Hi all
I’m so overwhelmed by all your replies and show of love and concern. It was always one of my lines in job applications that I wanted to make a difference, so if I didn’t do that then, then hopefully I seem to be doing that now!!!
I’ve been moved from the single room to a different bay - I’ve got the bed with wifi!! I met the woman whose husband paid for the wifi to be set up so she is so pleased that someone is benefitting from it.

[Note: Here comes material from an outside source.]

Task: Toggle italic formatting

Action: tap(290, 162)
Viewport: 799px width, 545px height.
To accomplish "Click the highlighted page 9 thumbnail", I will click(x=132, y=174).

I didn’t have the heart to tell her it’s only very limited.
It’s very odd the attitude from the medical team about how ill I’ve been. They all say they are amazed by my recovery and didn’t think that I would ‘pull through’ but even the palliative care consultant wouldn’t say the word ‘death’ !!! They all say “you’ve been really ill, we didn’t think you would make it/pull through”. but none dare say the ‘d’ word!! and thentThey worry about me not being realistic!!! It’s abit more difficult when they don’t use plain language about’ ‘dying’!!! I’ve always asked then to be honest and upfront with me but they still aren’t or can’t!!!
Good news is that I’m seeing the onc on thursday for my herceptin and zaledronic acid and to see if I can restart taxol but expect that will be next week and then home on friday. Not sure how I’ll manage the stairs yet but having a physio assessment tomorrow for that.

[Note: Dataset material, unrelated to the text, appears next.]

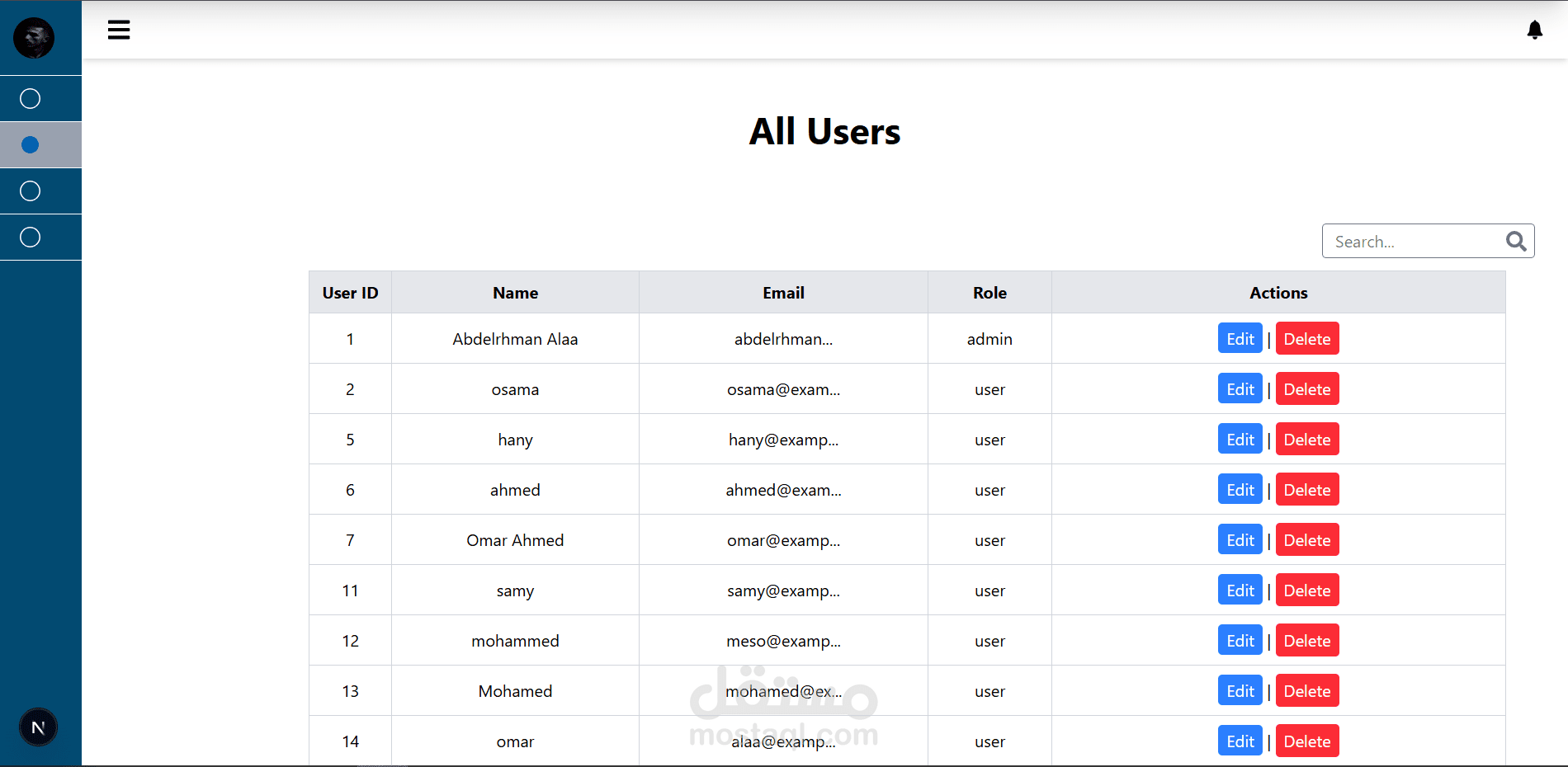Edit user Abdelrhman Alaa
Screen dimensions: 1568x767
(x=1240, y=339)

Social services have agreed to give me extra help at home so now have to see if need to pay for the extra.
Hubby got turned down for carer’s allowance so we need to appeal about that so will be seeing benefits advisor from MacMillan shortly.
Only need 2 litres of oxygen and have spent a few minutes off oxygen without going light headed today - didn’t mean to - the portable run out and then later, I forgot to put the nasal specs on!!
So will see what onc has to say on thursday and may get to live chat tomorrow if I remember - I was doing well with remembering what day it was etc but this evening suddenly thought it was tuesday so feel as if my brain is still not fully functional - but there again, don’t think I know anyone who says their brain is fully functional regardless of ever having chemo or not.
Very wobbly on walking still so will need help with shower tomorrow or might end up who knows where!! Hope that improves. Rubber leg syndrome is very odd - that’s my name for it.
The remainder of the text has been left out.